アマリエはスターシスからスマホを借りて、クラウドファンディングを開始した。

事業内容の入力……



「魔王の決起」

「フランチャイズで世界征服」

「1億円あれば人類を見返せる」

「たのむからカネくれ」



数時間後――

凍結された。


「なんでじゃ!? お願いツイートと似たようなもんじゃろ!?」


『“お願い”の内容に問題があるんですニャ……』





──夕暮れの公園。


「……信用とは、そんなに大事なものかのう」


アマリエ・ヴァル=グリムは、公園に段ボールを敷いて座っていた。

膝の上に載せた“アスヒラクフーズ創業計画書(手書き・しわくちゃ)”を見つめながら、うなだれる。

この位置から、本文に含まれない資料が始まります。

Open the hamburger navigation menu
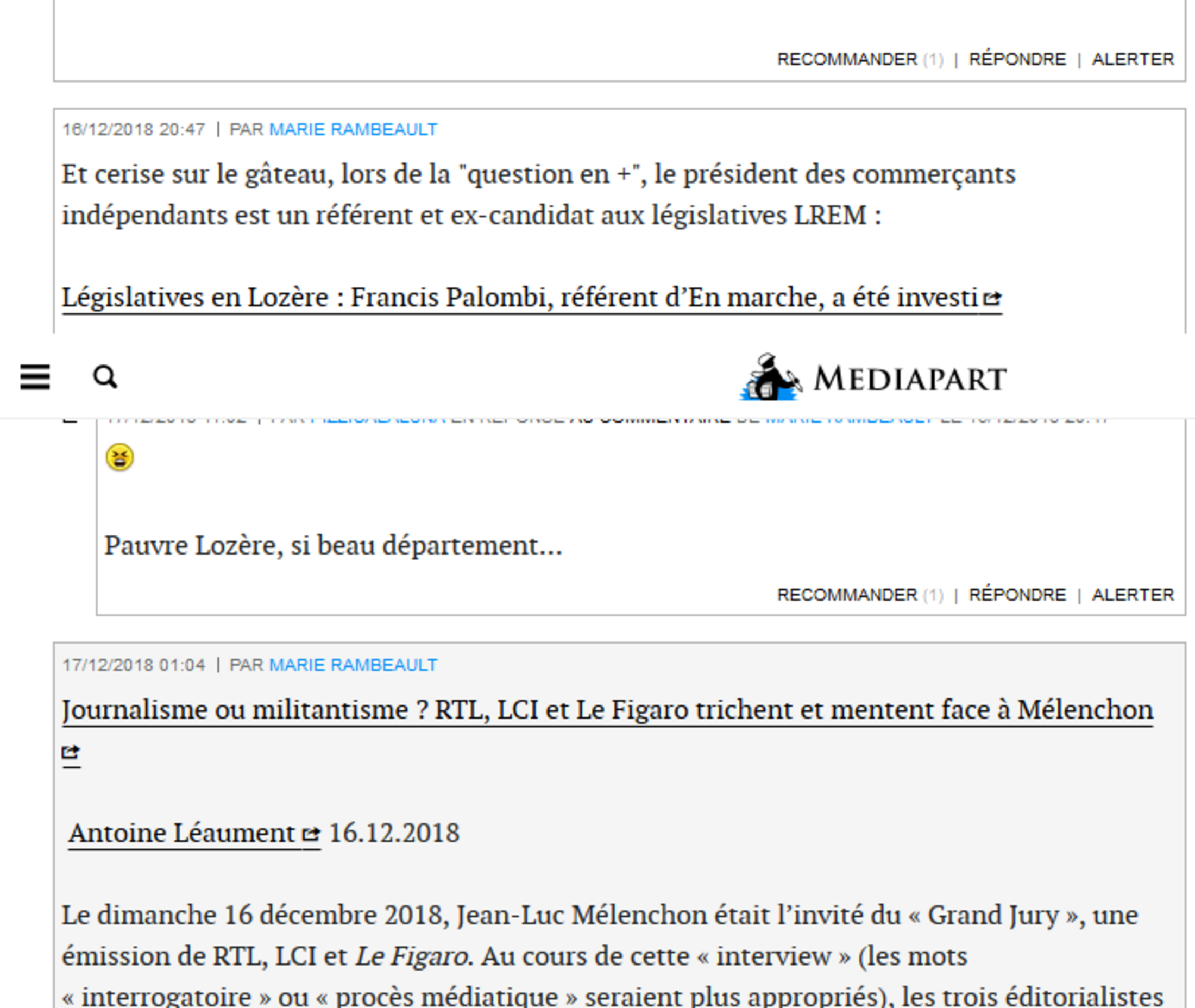The image size is (1195, 1008). pyautogui.click(x=35, y=377)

財布には、あんパン1個ぶんの小銭すら残っていなかった。


「魔力は封じられ、金もなく……これが“現代”という名の戦場か……」


彼女の足元に、ヴォルフガングがすり寄ってくる。

だが猫という姿では、慰めることもできず、ただ寄り添うだけ。


『社長……諦めるのはまだ早いですニャ。道はまだ、ありますニャ』


「……ガンちゃん、ワシは……このままじゃ“社長”どころか、ただのホームレスじゃよ……」


かつての大魔王が、今は段ボールの上で泣いていた。


「魔王軍の兵士たちに、“見ないでくれ”って言いたくなるのう……」


『見ていると思いますニャ。むしろ、今の社長を……“カッコいい”と感じている者もいるはずニャ』


アマリエが涙を堪えるようにうつむくと、ヴォルフガングがぴょんと膝に飛び乗り、

アマリエの目を見据えた。

そして、彼女の声が、アマリエの頭の中にテレパシーで直接響いた。


『まだ一つ、手段が残ってるニャ。地域の信用金庫だニャ』


「しんよーきんこ? な、なんじゃそれ。お金を信用してくれる店か?」


『……だいたい合ってるニャ。“信用”を“お金”に変えてくれる場所。社長に今一番足りないのは、それニャ』


「ほぇぇ……そんな場所があるのか! ワシ、信じて行ってみるぞ!」


ポン、と膝から飛び降りたヴォルフガングに続き、アマリエは元気よく立ち上がった。

その姿に、ほんの少しだけ元・魔王の風格が戻っていた。